La Joliette, c’est le nom désuet et poétique de ce quartier en bordure du port de Marseille. Ce bout de ville vivant et populaire fait aujourd’hui les frais de la nouvelle politique urbaine de city marketing. Celle qui parle aux riches, à la compétitivité et chasse les pauvres. C’est cette transformation orchestrée par le politique et les promoteurs que Florence Lloret nous conte caméra au poing au travers du témoignage de nombreux habitants acculés à abandonner leur habitat central pour migrer vers les quartiers Nord. Des quartiers concentrant 80% des logements sociaux et coupés de toute liaison vers le cœur de la cité.

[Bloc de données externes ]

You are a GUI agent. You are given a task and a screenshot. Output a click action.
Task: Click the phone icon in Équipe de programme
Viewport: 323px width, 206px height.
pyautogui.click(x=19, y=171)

Cette mutation des villes cosmopolites en marché de l’international qui fait fi de leurs habitants n’est pas propre à Marseille. Tandis que là-bas le maire affirme sans ambages : "Il faut nous débarrasser de la moitié des habitants de la ville. Le cœur de la ville mérite autre chose", à Bruxelles, le plan de city marketing, sous le nom de Plan de développement international, assène qu’il faut "assurer des flux sortants des zones d’interventions prioritaires pour éviter le confinement de la pauvreté dans des ghettos sociaux et assurer des flux entrants en stimulant l’installation des classes moyennes dans les zones d’interventions prioritaires". La recette : vendre la ville aux investisseurs et créer des pôles d’attractivité sur les dernières réserves foncières de la ville. Toute ressemblance...
La projection sera suivie d’une discussion sur le "développement international" de Bruxelles, avec notamment Mathieu Van Criekingen (laboratoire de géographie humaine de l’ULB).